Wednesday Takes an Intimate Snapshot of the South on Rat Saw God
The Asheville-based quintet’s latest album blends blue-grass and shoegaze to create a set of visceral vignettes.
Photo by Zachary Chick
There’s something about the South that’s sort of impossible to explain. It has this je ne sais quoi that hovers like the sticky humidity-you can’t pinpoint it, but you can feel it in the air. It comes in flashes, the machine guns, crushed Four Loko cans, stock car races, Bible verse bumper stickers and awkward glances around the classroom when you get abstinence-only sex education, feel like heat lightning. It’s sacrilegious and sacred, it’s pregaming in a church parking lot before heading to the high-school football game. Wednesday, get it. They lived it. On their latest album, Rat Saw God, out today via Dead Oceans, they capture the off-kilter magic of one of the most confusing places.
Written in the weeks following their 2021 break-out, Twin Plagues, Karly Hartzman (guitar/vocals), MJ Lenderman (guitar), Margo Schulz (bass), Alan Miller (drums) and Xandy Chelmis (lap steel) continue to create a chaotic haze spliced by recollections of fervent specifics. They combine spellbinding shoegaze with their blue-grass roots, leaving you wondering if they’re staring down at a pair of well-worn Converse or cowboy boots while they play. Despite the odds, they make steel pedals and dense Slowdive-esque riffs make sense.

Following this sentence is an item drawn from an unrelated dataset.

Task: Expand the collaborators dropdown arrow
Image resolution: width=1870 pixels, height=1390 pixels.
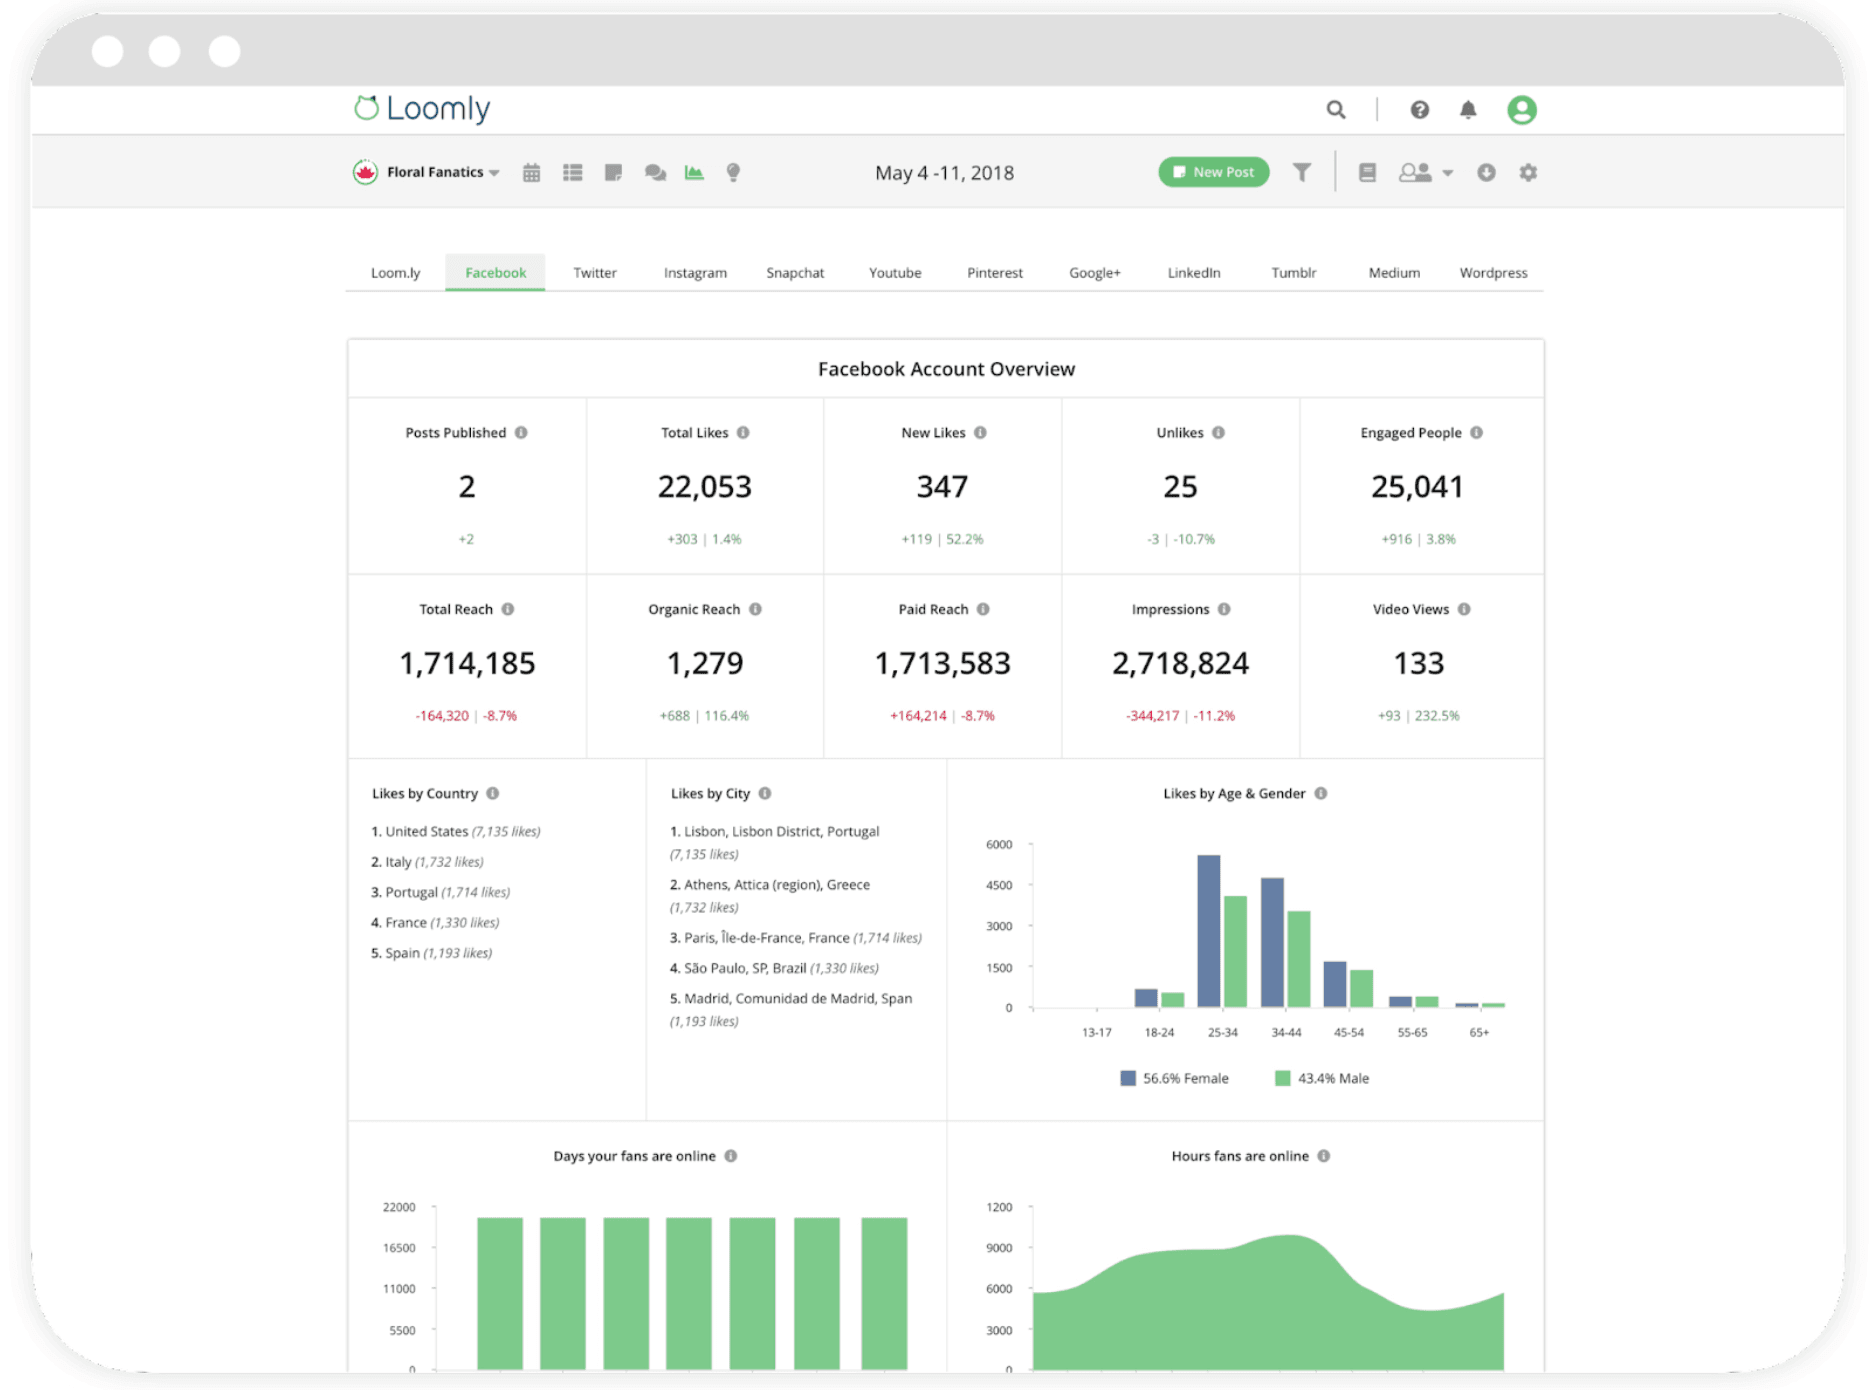Action: click(1449, 172)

They say you can’t choose where you’re from, but you can choose where you go and in a way, that’s exactly what Wednesday does. It’s like driving a second-hand pick-up truck while blasting Swirlies-you’re charting your own course, but there are some things you can’t shake. However, Wednesday is fearless in the face of collisions. Even on “Chosen To Deserve,” a should-be straightforward love song, Hartzman takes a detour to talk about hooking up at the end of a cul de sac and a friend that took so much Benadryl they had to get their stomach pumped. They frequently overlap the gritty and the gorgeous like in “Bath County” when religious references are followed up by someone getting hit with a dose of Narcan in a two-door sedan.